#### [Tarea requerida]
Prosigue el texto dado sobre los nacionalismos en España, empezando justo después de su última frase.

A los y las
españolas nos va la jarana. Parece que la única manera de librarnos de nuestra
secular indolencia moral, es con espasmódicos periodos de convulsiones. Claro
que hay quien empiedra el camino: unas élites corruptas y corruptoras, unos
nacionalistas sectarios y reaccionarios, una colectividad pasiva y absentista de sus derechos.
Y en ello andamos
ahora, con el lío catalán, y con los líos de falda, drogas y corrupción.
Y reconozcámoslo:
los nacionalismos españolistas (que a mí me gusta llamar mesetario) y
catalanistas se retroalimentan. Los unos ninguneando a la periferia costera (violentando
el régimen de competencias, usando el presupuesto del Estado en su vertiente pavloviana, e incendiando las ondas y
los papeles con discursos sectarios) y los otros justificando sus desmanes y
corruptelas azuzando las más peligrosas de las pasiones humanas: el amor al
terruño y el campanario.

#### [Registros de un conjunto de datos]
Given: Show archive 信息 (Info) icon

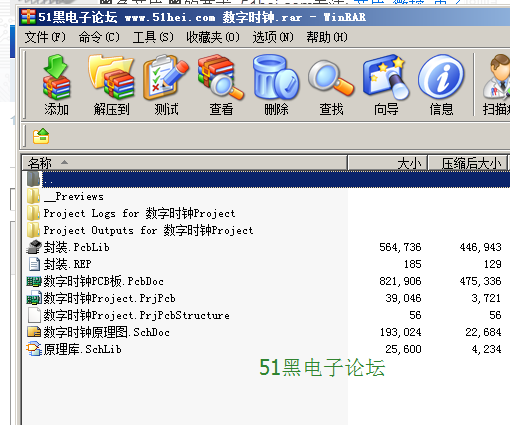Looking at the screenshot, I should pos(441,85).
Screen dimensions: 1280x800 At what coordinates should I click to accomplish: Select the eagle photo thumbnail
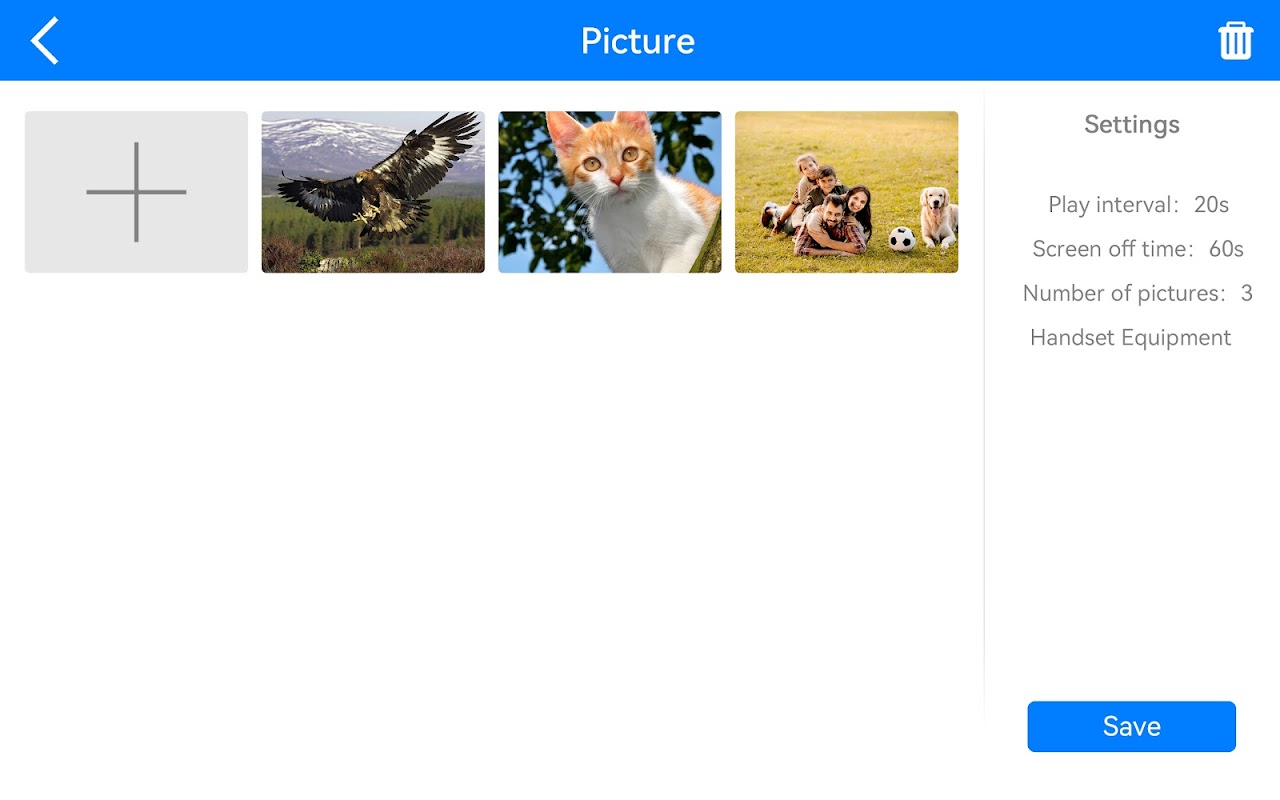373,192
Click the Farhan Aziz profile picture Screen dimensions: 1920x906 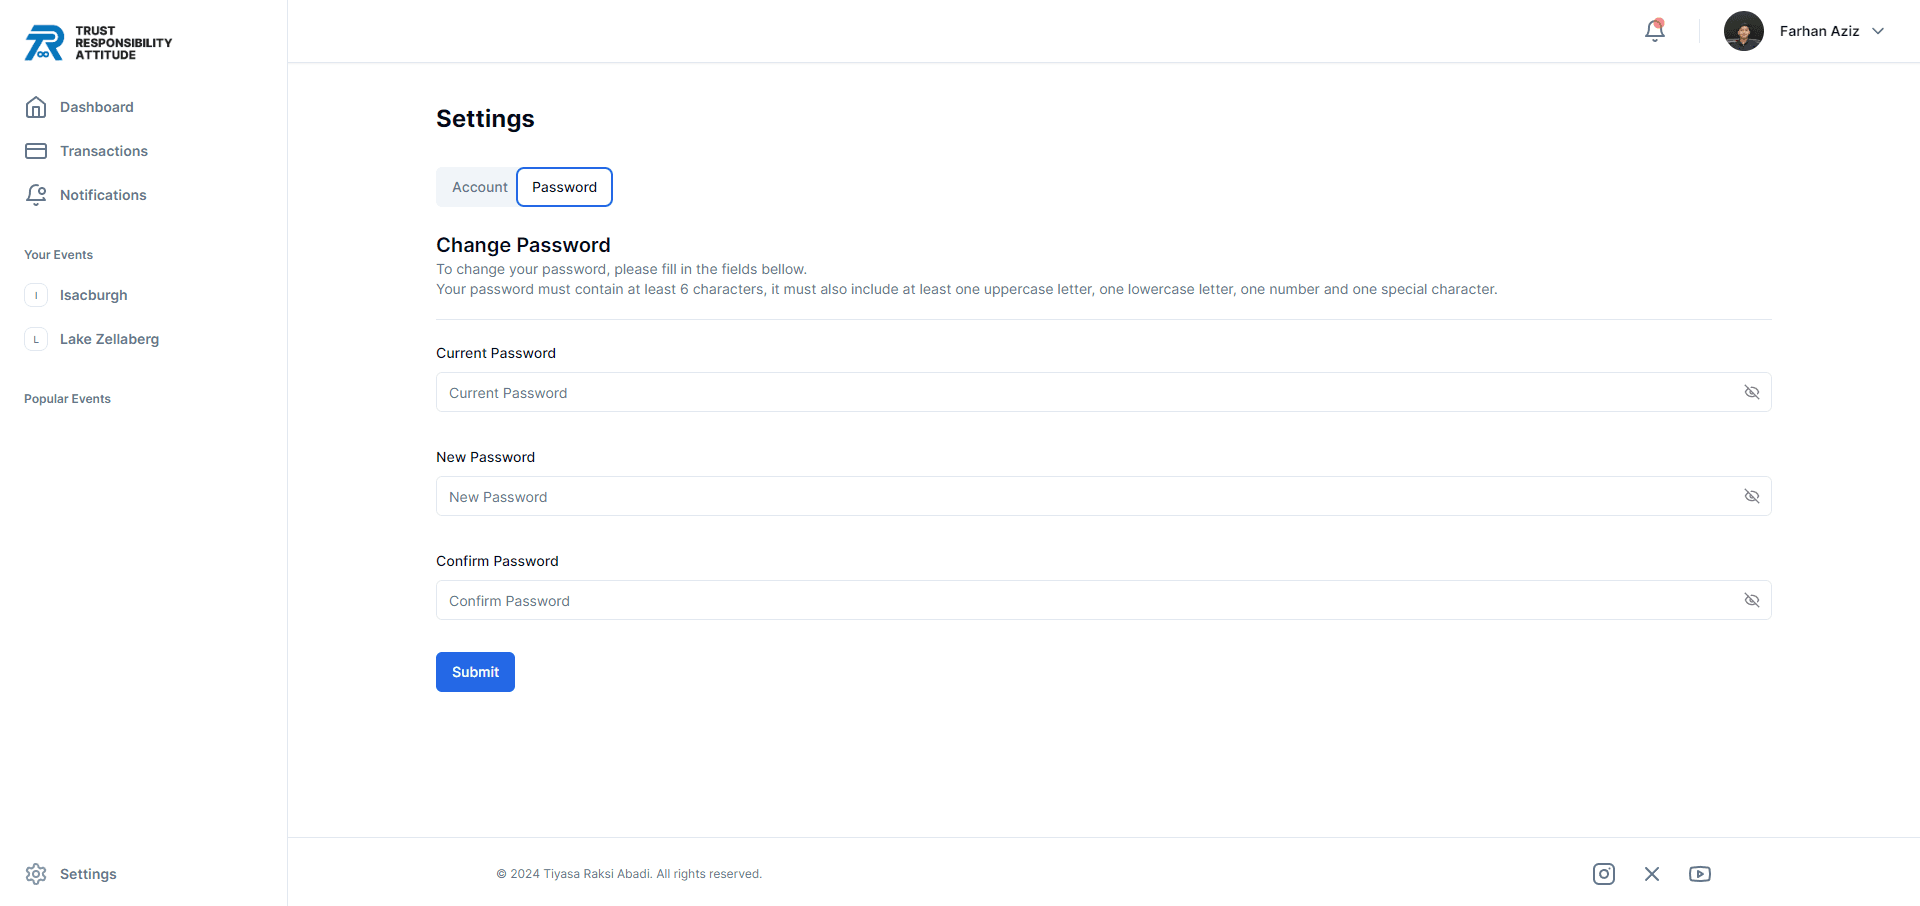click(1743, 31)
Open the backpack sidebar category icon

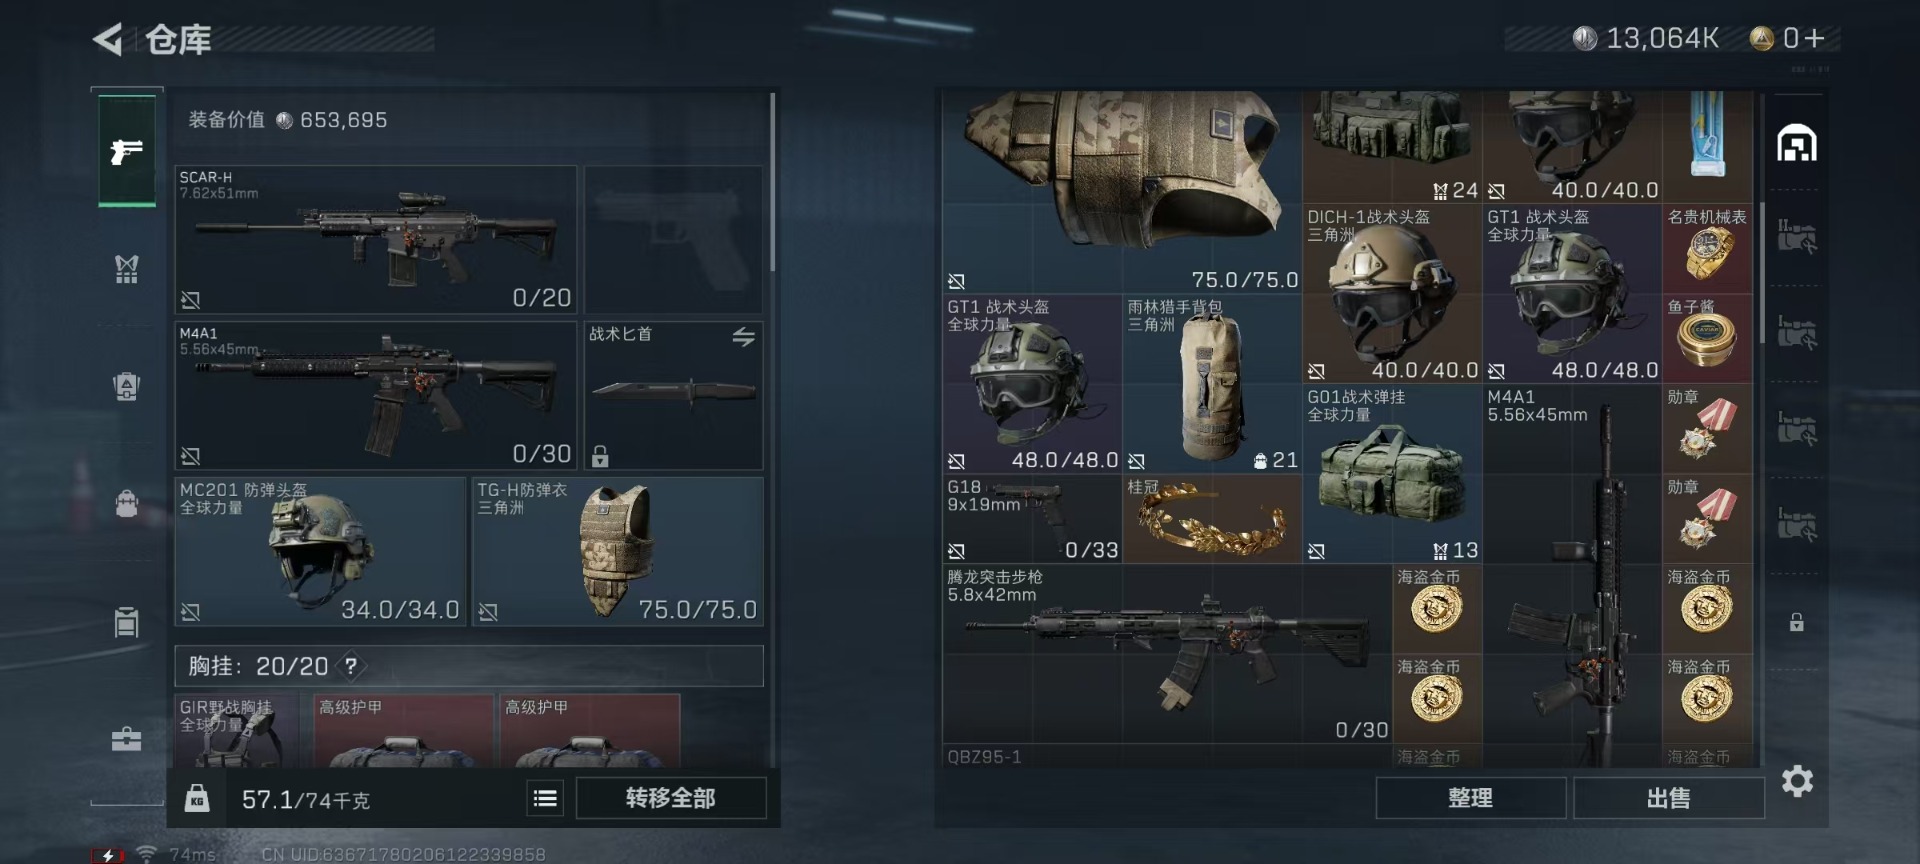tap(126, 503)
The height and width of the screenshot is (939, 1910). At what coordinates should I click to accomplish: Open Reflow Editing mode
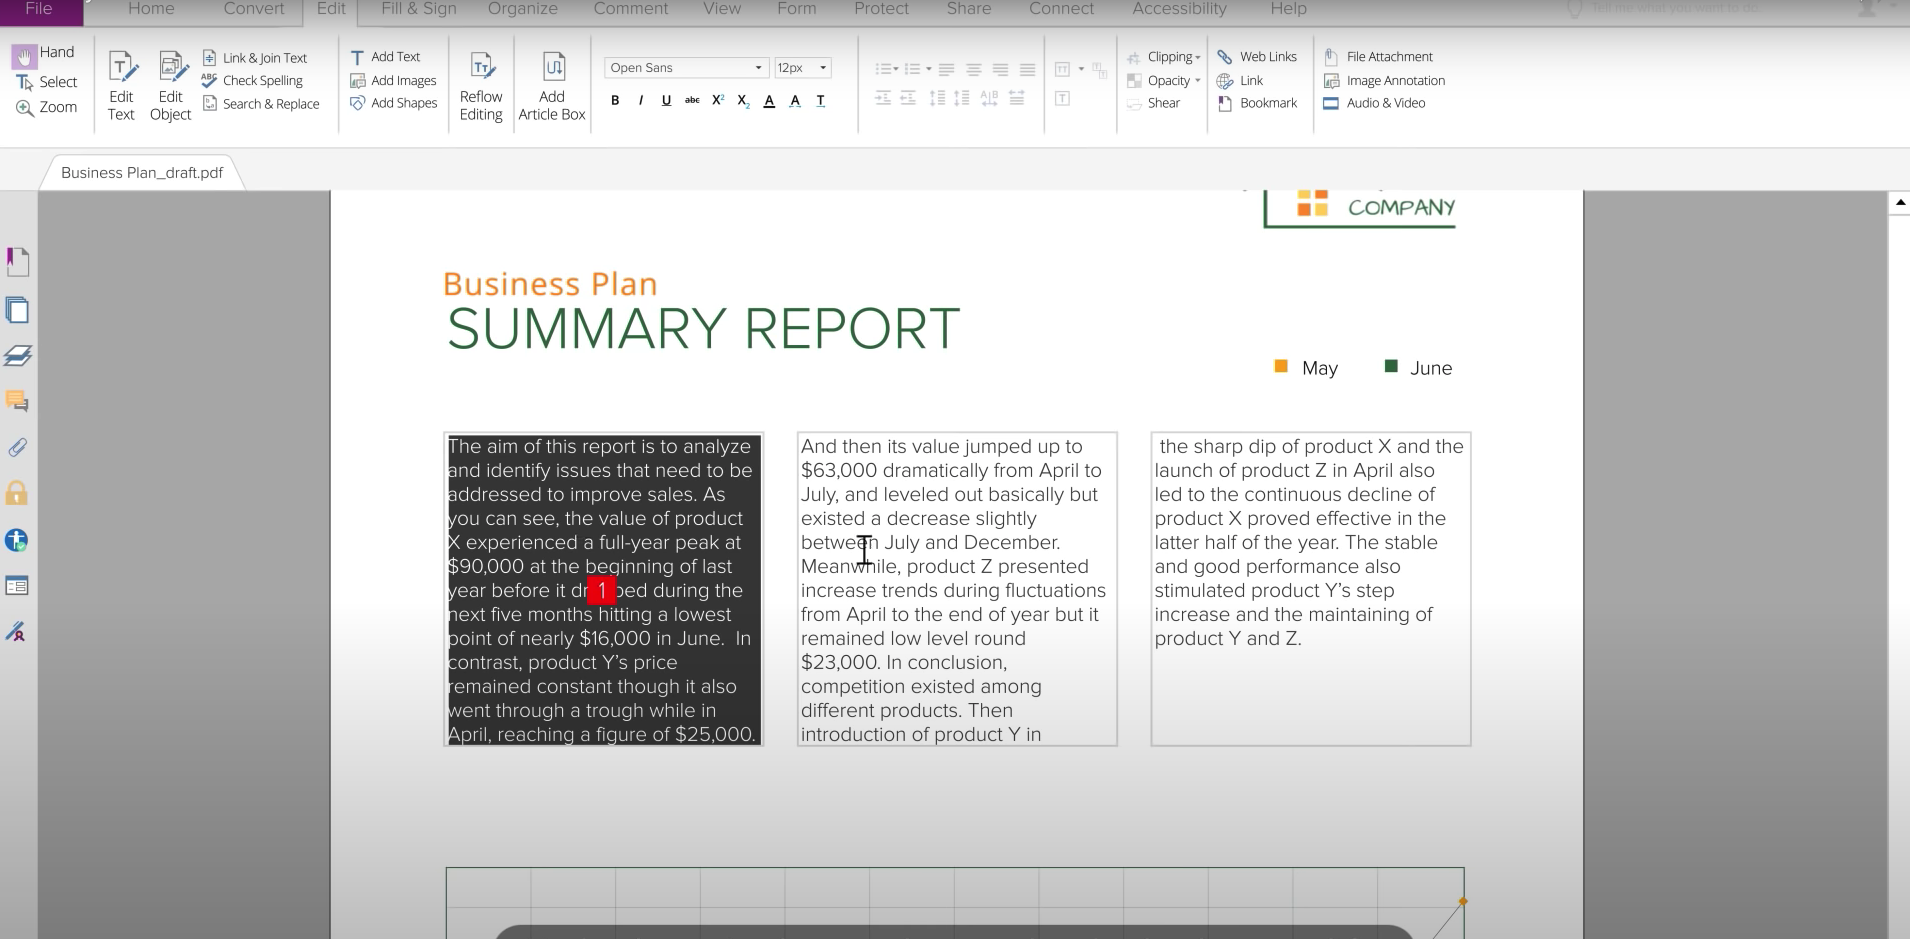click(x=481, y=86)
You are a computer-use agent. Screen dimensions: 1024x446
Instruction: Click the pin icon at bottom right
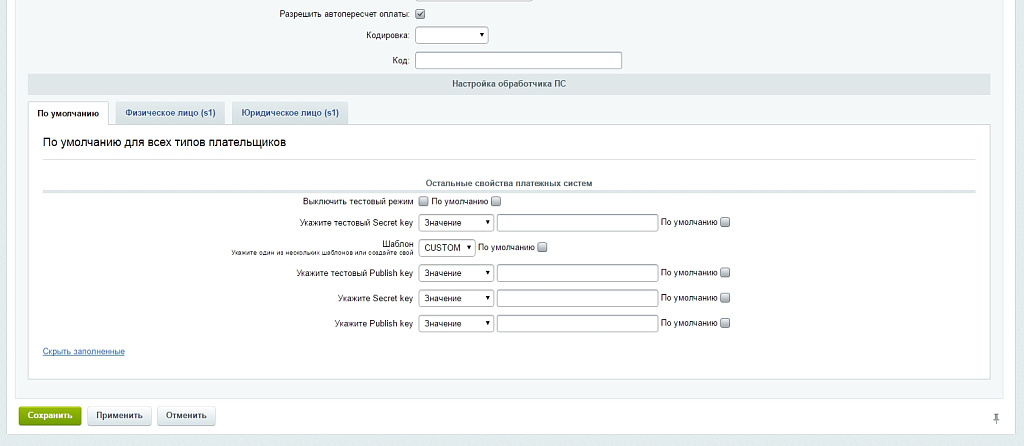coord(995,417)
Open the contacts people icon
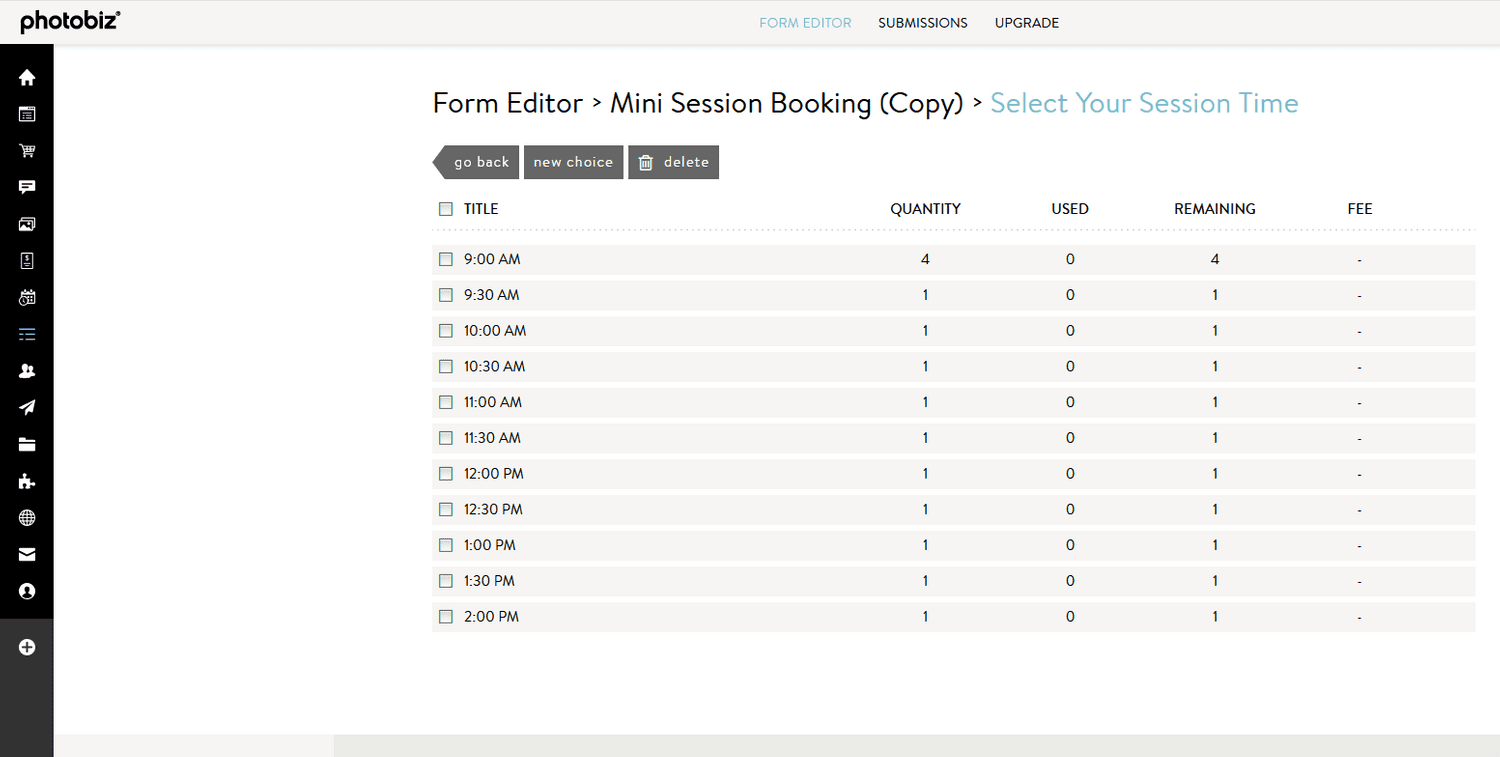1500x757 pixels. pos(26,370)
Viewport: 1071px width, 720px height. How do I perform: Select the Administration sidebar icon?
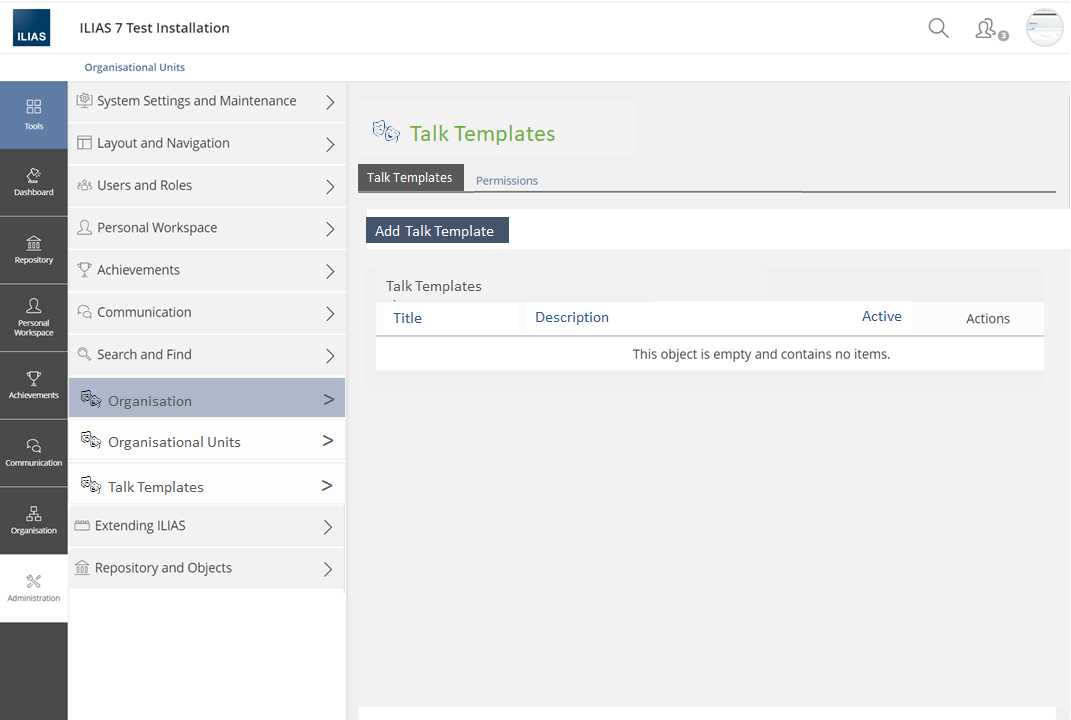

#### [Respuesta esperada]
Que haya palabras
totem es inevitable, y no hay que
obsesionarse con ello. Pero hay veces que las mayores de las luchas se basan en
palabras y conceptos totem que
pasados los años nos parecen ridículos. Una de las personas que parecen
librarse de la pozoña intelectual de nuestras clases dirigentes, la presidenta
de Andalucía, Susana Díaz, ha afirmado recientemente que el término nación le da
igual, siempre que se tenga claro que la soberanía nacional es indivisible y
que todos los ciudadanos y las ciudadanas españolas son iguales allí donde
nazcan o residan.
Por otro lado,
las vomitivas corruptelas que hoy estamos conociendo de manos de nuestros
políticos, y que son incomprensibles sin la activa colaboración de las elites
económicas e intelectuales españolas y la pasividad de una sociedad que intuía
pero prefería mirar hacia otro lado porque pensaba que en el fondo todo ello le
beneficiaba, está rompiendo las costuras del proyecto democrático alumbrado en
el dificilísimo parto que sucedió a la muerte del genocida.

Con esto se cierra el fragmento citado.